Don’t say I didn’t warn you. It was elementary school and you know how kids often love gross things – like earthworms.
Then the third thought entered my quirky mind. That worm mindlessly crawling on my front porch is kind of lost. A good three or four feet away from any soil, it just ever so slowly moved on a barren field of cement. Would it ever find its way back where it belonged?
Song lyrics entered my mind with my next thought and the words to an old hymn played in my head.
Alas! and did my Savior bleed
And did my Sov’reign die?
Would He devote that sacred head
For such a worm as I?
At the cross, at the cross where I first saw the light,
And the burden of my heart rolled away…
It’s true you know. We are worms. We think we’re on solid footing, in familiar surroundings, just doing our own thing, satisfying self, then whoa. We slam on the brakes and look around and think to ourselves, ‘How in the world did I get here?’ In this slimy pit, in this place of despair, in this mire of sin.
We stray. We meander. We take a path that we thought would lead us exactly where we wanted to go but find we are sorely mistaken.
Out of our element. Perhaps even out of control. Down in the dirt, worms that we are.
Not all of us can claim to be like Winston Churchill who is quoted as saying, “We are all worms, but I do believe that I am a glow-worm.”
No, often I am not a glow-worm shedding light and goodness wherever I go. Instead, I’m just a lowly worm, a struggling human inching my way along on a path I wish I hadn’t chosen.

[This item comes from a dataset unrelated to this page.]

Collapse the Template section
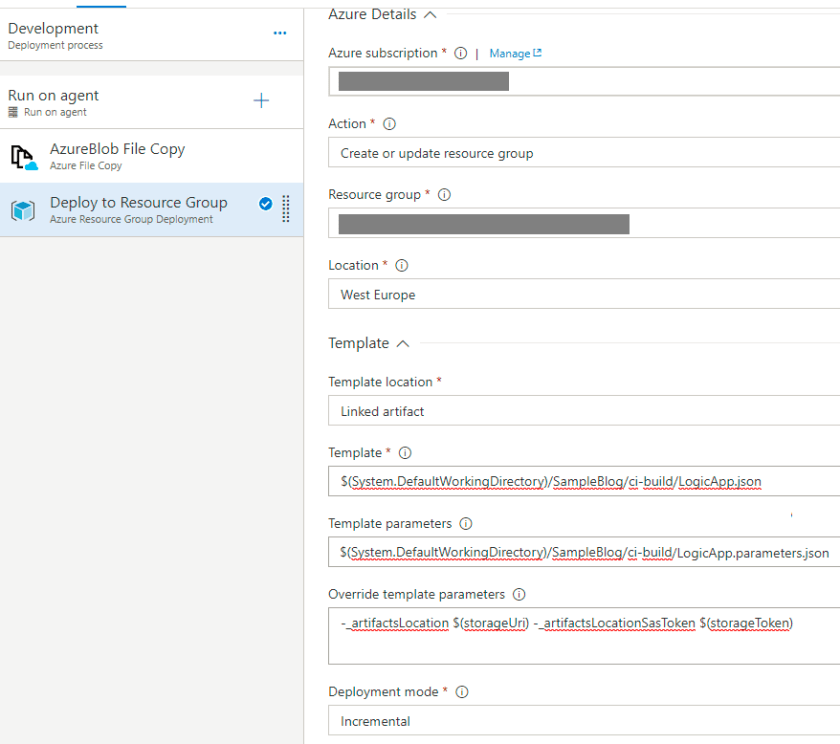The height and width of the screenshot is (744, 840). tap(402, 344)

Times like that make me so very thankful that I don’t have to be in control of this world or even my very own. I worship and trust in the God who created the universe and knows exactly how to keep everything under control. Because He reigns over all. Because He knows each and every tidbit about every single one of us, glowing report or not, and He still loves us with an unfailing love.
And He knows how to lead me back to where He wants me to be on a path more loving, more kind, more gracious. I just have to listen and follow and come to the cross to have my burdens rolled away.
I don’t have to search willy-nilly to find my way like that earthworm,which had totally disappeared when I stepped outside onto my porch just 15 minutes later.
Worm that I am, God still loves me and never leaves me stranded alone. He promises that even though our earthly bodies turn to food for the worms once they have met their demise, there is more to come if we make just one trip to the cross of salvation.
There we lay down our burdens of sin and accept His gift of grace, His Son Jesus, the One who loved us beyond measure, enough to die for us on that old rugged cross. Because of that, the Author of life will provide us a much better edition in heaven.
Then I will glow but will no longer be a worm.
“The body of Benjamin Franklin, Printer, (Like the cover of an old book, its contents torn out and stript of its lettering and gilding), Lies here, food for worms; But the work shall not be lost, for it will (as he believed) appear once more in a new and more elegant edition, revised and corrected by the author.” ~ Benjamin Franklin’s epitaph which he wrote for himself in 1728.